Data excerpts
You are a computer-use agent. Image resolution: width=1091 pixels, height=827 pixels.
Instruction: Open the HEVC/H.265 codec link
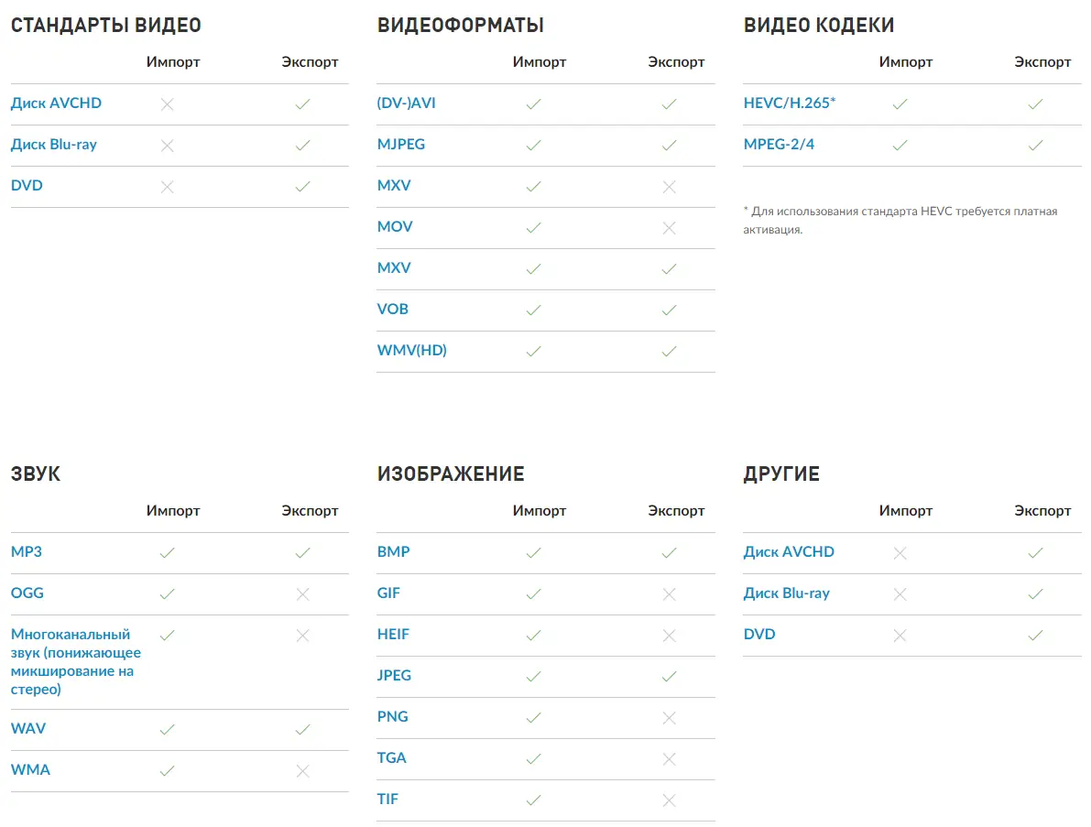pos(790,103)
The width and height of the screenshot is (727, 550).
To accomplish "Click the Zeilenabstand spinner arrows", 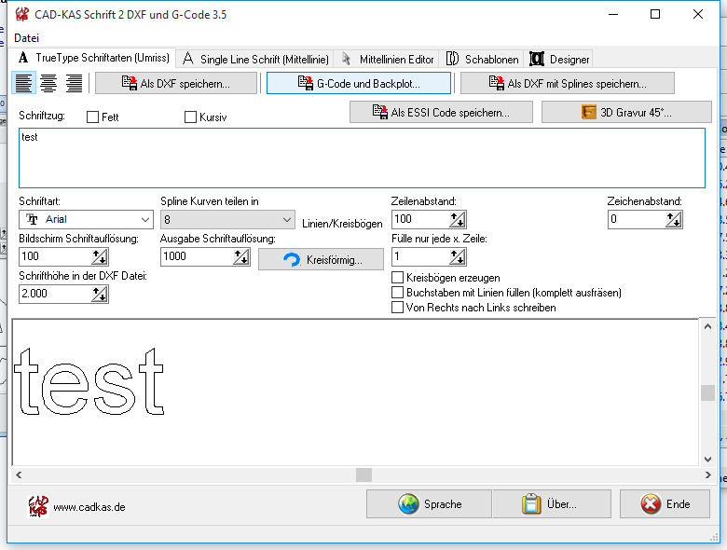I will (457, 220).
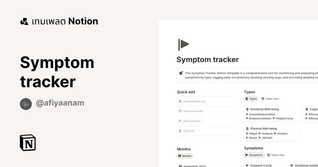This screenshot has height=167, width=318.
Task: Click the layers icon on the Physical Well-being card
Action: tap(248, 129)
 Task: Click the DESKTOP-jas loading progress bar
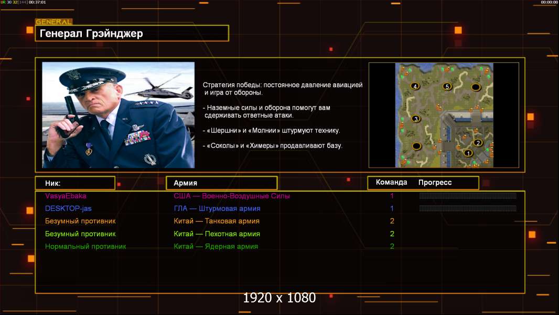tap(467, 208)

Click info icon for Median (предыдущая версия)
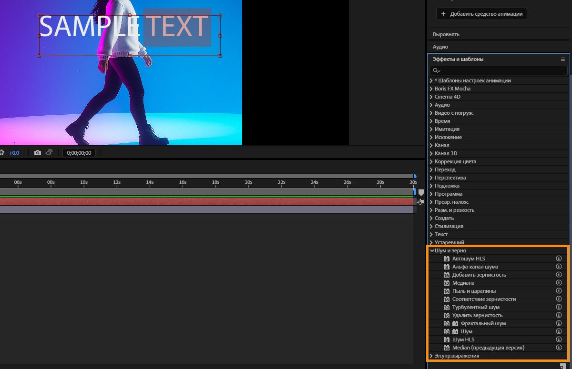click(x=559, y=348)
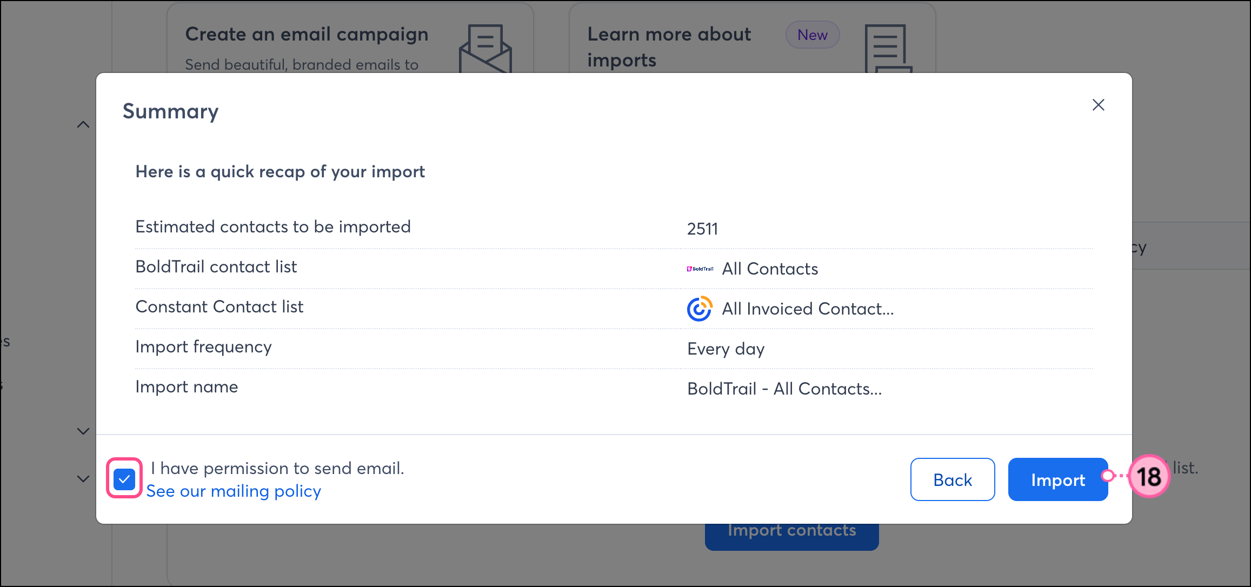The image size is (1251, 587).
Task: Click the 'BoldTrail - All Contacts...' import name
Action: (784, 389)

**PROBLEM TO WORK ON**
An exact copy is required of the lines from the one holding "Task: Click the DESKTOP-jas" to the end of the entries above, both included; no pictures belong in it.

**SOLUTION BELOW**
 Task: Click the DESKTOP-jas loading progress bar
tap(467, 208)

Click info icon for Median (предыдущая версия)
click(x=559, y=348)
The image size is (1251, 587).
Task: Click the 'BoldTrail - All Contacts...' import name
Action: (784, 389)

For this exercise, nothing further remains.